The convoluted decisions, complete with an array of dissenting minority opinions, have been criticized by sentencing reform advocates as irresponsible, in conflict with the federal case, and muddled. And Boulder District Attorney Stan Garnett has broken with many of his fellow prosecutors to denounce the rulings as "embarrassing" and a "a big disappointment." But Garnett says there's plenty of blame to go around.

"The fault is not really with the Colorado Supreme Court, which did the best it could," Garnett says. "The fault is with the Colorado legislature. The legislature, not the courts, is best suited to weight the pros and cons of various sentencing schemes and implement appropriate ranges.
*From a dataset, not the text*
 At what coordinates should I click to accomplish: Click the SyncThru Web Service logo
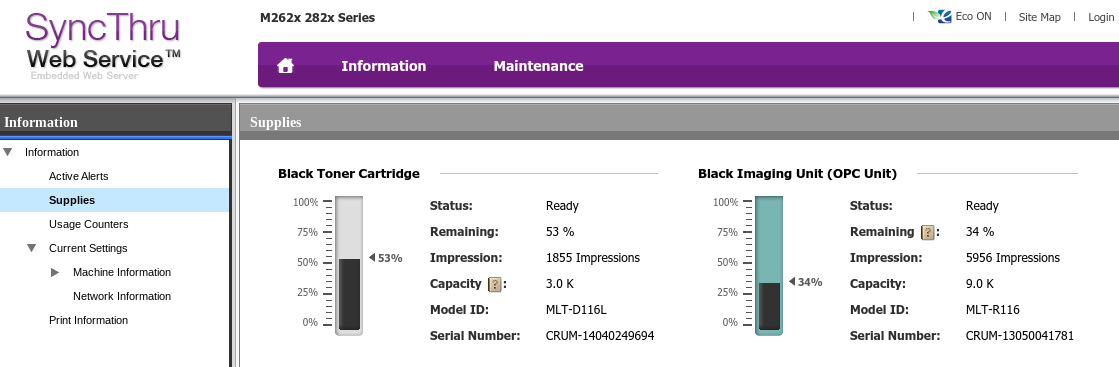tap(103, 46)
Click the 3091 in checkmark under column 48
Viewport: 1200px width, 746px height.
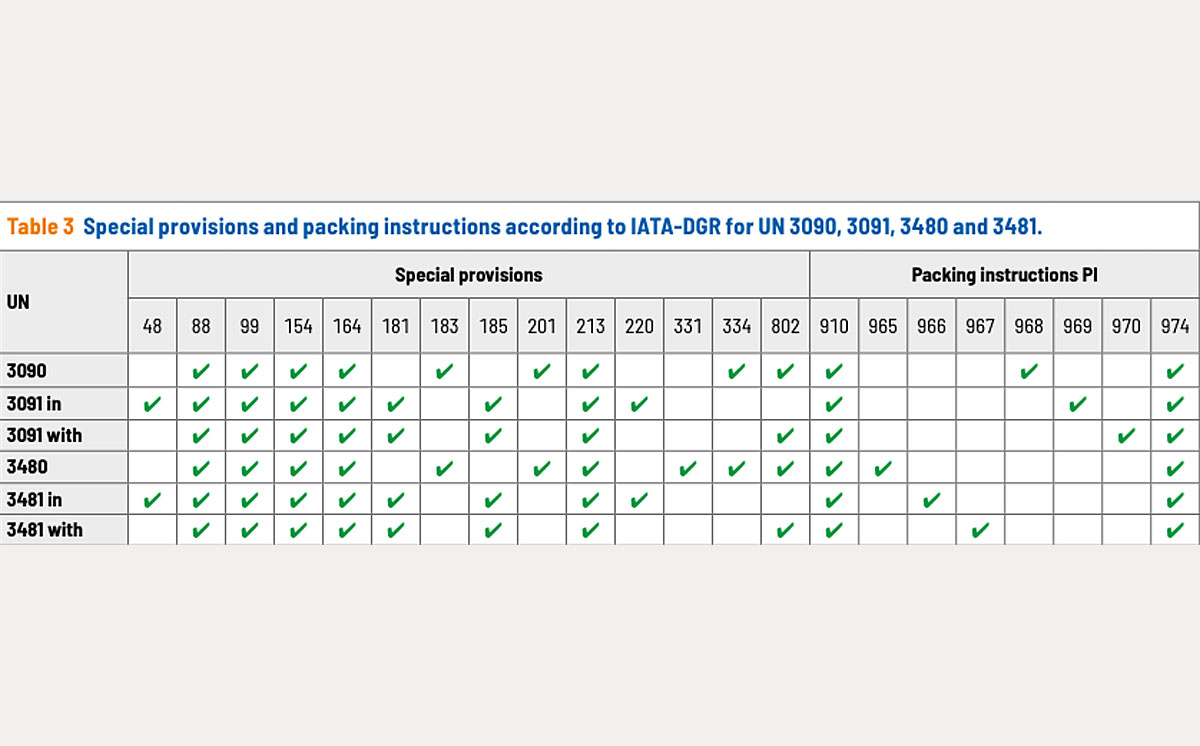click(152, 404)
The legislature had plenty of time to do so after Colorado's LWOP scheme was ruled unconstitutional, but it didn't step forward and act. Its failure dumped the issue in the lap of the Colorado Supreme Court."

In 2012, the U.S. Supreme Court ruled in Miller v. Alabama that a mandatory sentence of life without parole for juveniles violates the Eighth Amendment — the one against cruel and unusual punishment. The 5-4 decision didn't preclude the possibility that a teen killer could receive a life sentence, but it required that the sentence be based on individual circumstances, since a one-size-fits-all sentencing arrangement (like Colorado's) fails to take into account an offender's age and other mitigating factors. 
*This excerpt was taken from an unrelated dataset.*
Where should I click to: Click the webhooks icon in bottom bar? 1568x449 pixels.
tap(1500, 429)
The decision set off a scramble in several states to revise sentencing laws for juvenile LWOP cases. But in Colorado, efforts to pass legislation to address the federal ruling stalled out year after year, in an impasse between the Colorado District Attorneys Council  (which simply wanted to resentence the LWOP cases to forty-to-life, the scheme in place for juveniles since 2006) and the defense bar and reformers (who wanted to see a wider range of sentencing options). 

In the absence of any legislative directive, the Colorado Supremes decided that the pre-2006 cases could be given life with possibility of parole after forty years "if the resentencing court determines LWOP is not warranted." The change has little practical effect on the prospects of the 48 LWOP cases, whose subjects must serve forty calendar years before parole is even a consideration — and could still end up serving what amounts to a life sentence anyway. 

The CSC also ruled that the Miller decision isn't retroactive; in other words, it doesn't apply to defendants who have already exhausted their direct appeals. That decision came in response to a petition for review from Erik Jensen, who's serving life without parole for helping a friend cover up the murder of his mother in 1998, when Jensen was seventeen. Yet as a dissent by Justice William Hood points out, nine of the fifteen state supreme courts that have considered the issue have decided that Miller should be applied retroactively. 

Critics of the state court's rulings say that they effectively ignored the fundamental intent of the Miller decision — to judge crimes committed by juveniles, no matter how heinous, according to individual circumstances. And rejecting Jensen's appeal, they say, denies an opportunity for individual resentencing for dozens of others. "The decisions were written with so much dissent as to constitute a non-ruling, and with full knowledge that the rulings will overturned as unconstitutional," predicted Michele Whitmore, chair of the Pendulum Foundation, which advocates for juvenile LWOP cases. 

Garnett says the rulings "mean that some young people will die in prison after decades of confinement — denied an education, denied an opportunity to grow and completely denied the opportunity to rehabilitate even after decades in prison.... Coloradoans  should expect our legislature to have the moral courage not to abdicate on tough issues such as how our state treats young people who commit crimes. Nothing is more important."